Whether such an executive order could withstand legal scrutiny is an open question, but let’s presuppose he simply designates antifa without any underlying authority. The point of State and Treasury designations of foreign-based groups and individuals is to thwart their access to finance and to provide leverage for the Department of Justice to prosecute would-be material supporters. Using these same tools against U.S. persons via an executive order would have profound implications for civil liberties and First Amendment rights. U.S. citizens associated with the antifa movement, but with no links to international terrorism, could find their bank accounts frozen and subject to 20 years (a common stint for providing material support to a Foreign Terrorist Organization) of jail time for providing support. Antifa isn’t the first group Trump has proclaimed would be designated via media. In 2019, Trump said he would designate the Mexican drug cartels as terrorists. The president never followed through, however, implying that his suggestion to do so was based more on domestic politics and responding to his political base than on any desire to actually protect American citizens from violence. Last year, the Trump administration also publicly announced that it would designate the Muslim Brotherhood. That group, like the Mexican cartels, remains undesignated.

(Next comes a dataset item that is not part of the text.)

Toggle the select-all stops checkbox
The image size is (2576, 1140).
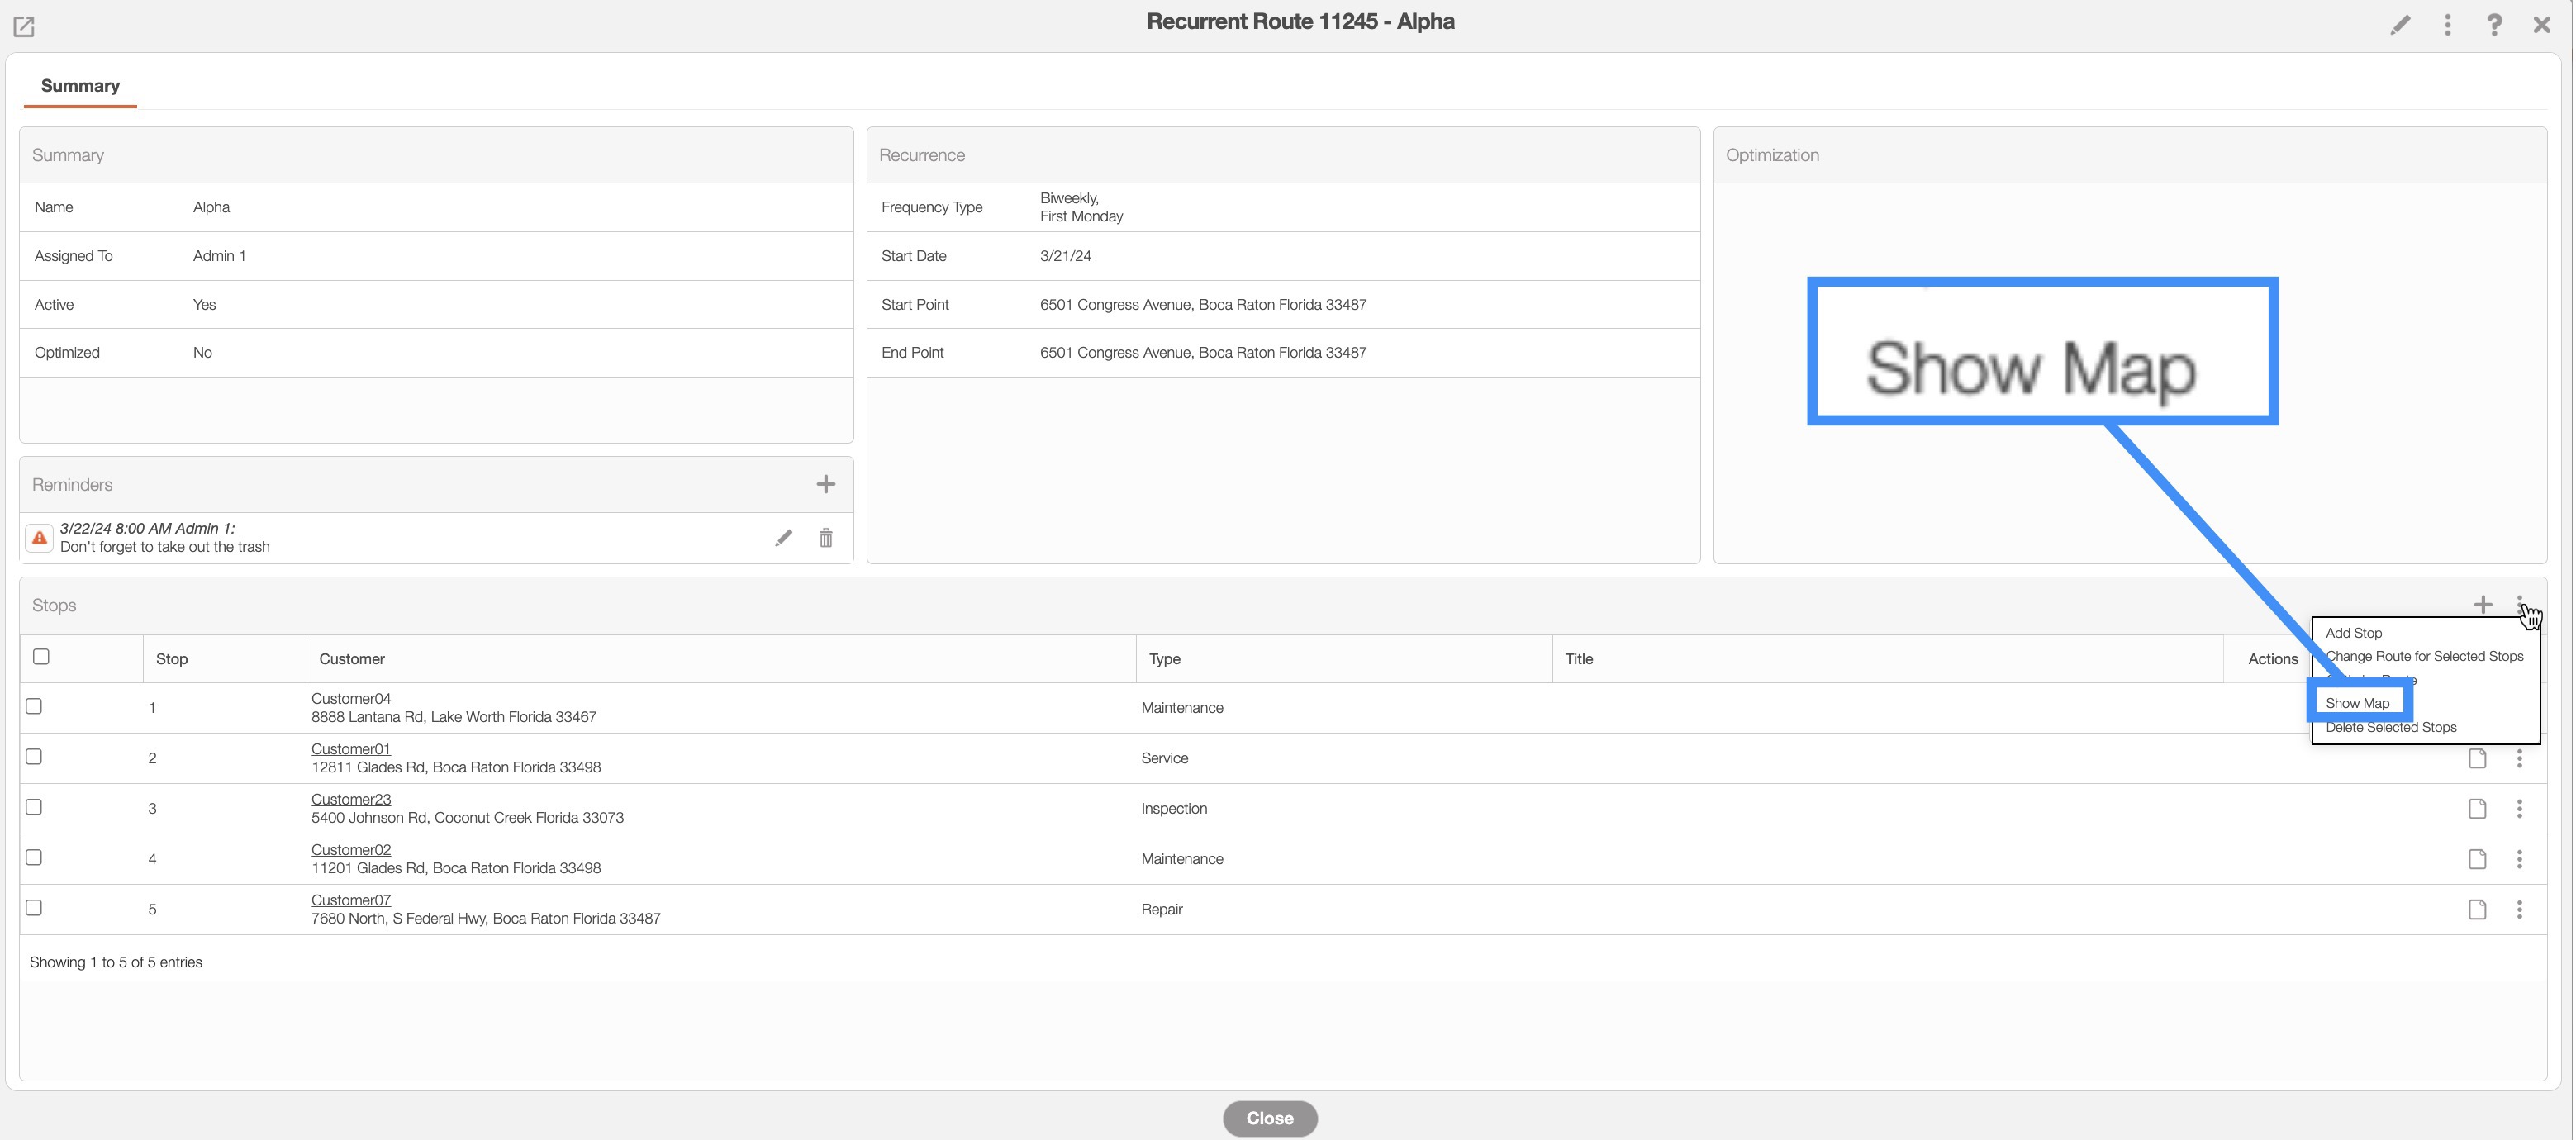[41, 657]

It is quite possible that the president will similarly fail to follow through on his threat to designate antifa as a terrorist organization, once his staff informs him of the lack of existing authorities, legal obstacles, and policy challenges associated with doing so. Trump did follow through on his controversial decision to designate Iran’s Islamic Revolutionary Guard Corps as a terrorist group, but the designation was not entirely unjustified as the IRGC trains other terrorists and militias beyond Iran’s borders.
If Trump were serious about designating domestic extremist groups as terrorist organizations, there are several groups that would be a much higher priority than antifa. For example, several white supremacist extremist groups have a presence in the United States, including the Atomwaffen Division, the Rise Above Movement, and the Base. The Atomwaffen Division has been linked to several murders already, and its members have been arrested while in possession of HMTD, a homemade explosive, along with other explosive precursors. Revolt Through Tradition, a group affiliated with the neo-Nazi Robert Rundo, claimed on Telegram that it was present in Atlanta during the riots at CNN headquarters this week.
As much as the president would like to make terrorism into a partisan issue, it isn’t one. Career professionals in federal law enforcement and the intelligence community—the front line against terrorism—should be agnostic to the ideology motivating groups and are foremost concerned with preventing violence. If, at some point, antifa coalesced into a coherent organization with a modicum of command and control that engaged in acts of political violence, and if legal authority were developed to address domestic threats, it might qualify. But so far, unlike several prominent white supremacist groups, this has yet to occur.
The sad irony surrounding the debate on whether to designate of antifa is that if it transpires, those subject to the resulting criminal charges could potentially face longer stays in jail than George Floyd’s murderer. Minnesota’s state sentencing guidelines for third-degree murder convictions is 12½ years, compared with 20 years for convicted terrorists. If that happens, it would be a miscarriage of justice.